Authors of the study, published in the journal “Viruses,” noted that a quarter of the northern hemisphere is coated in permafrost, which is irreversibly thawing as the planet enters a new warming cycle. As permafrost melts, organic matter that has laid dormant since potentially prehistoric times is seeing the light of day, allowing viruses and microbes to awaken once again.

The authors argued that no studies have been published on “live” viruses since the mid-2010s, and that the lack of research “wrongly suggest[s] that such occurrences are rare and that ‘zombie viruses’ are not a public health threat.” In order to communicate the scale of the threat zombie viruses pose, the researchers reported characterizations of 13 new viruses from various locales of permafrost — including underground lakes and from organic matter frozen in time.

Information shown:

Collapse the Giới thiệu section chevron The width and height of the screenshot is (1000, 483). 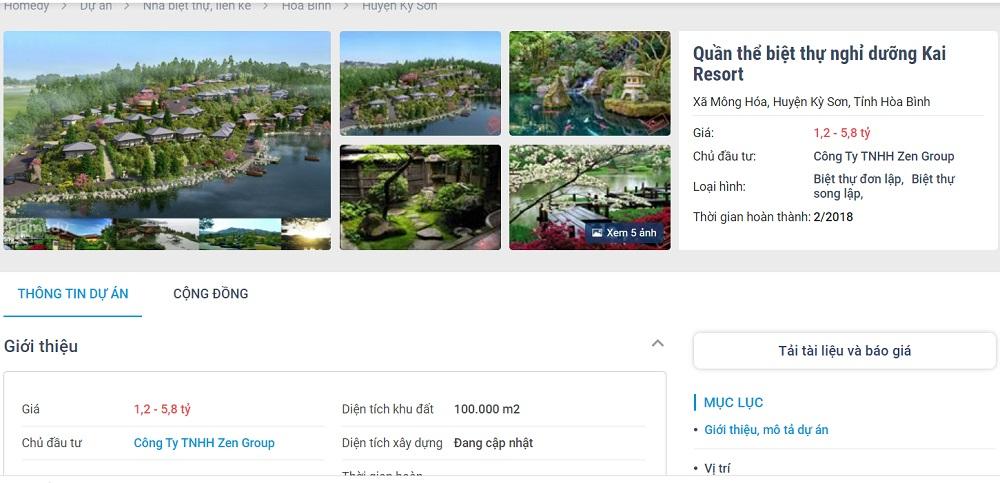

---

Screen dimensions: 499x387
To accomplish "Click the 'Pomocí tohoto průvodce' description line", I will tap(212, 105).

Directions:
Rewrite the permafrost passage from "The authors argued" up to and including "frozen in time.", putting "scientists" in place of "researchers".

Completed task:
The authors argued that no studies have been published on “live” viruses since the mid-2010s, and that the lack of research “wrongly suggest[s] that such occurrences are rare and that ‘zombie viruses’ are not a public health threat.” In order to communicate the scale of the threat zombie viruses pose, the scientists reported characterizations of 13 new viruses from various locales of permafrost — including underground lakes and from organic matter frozen in time.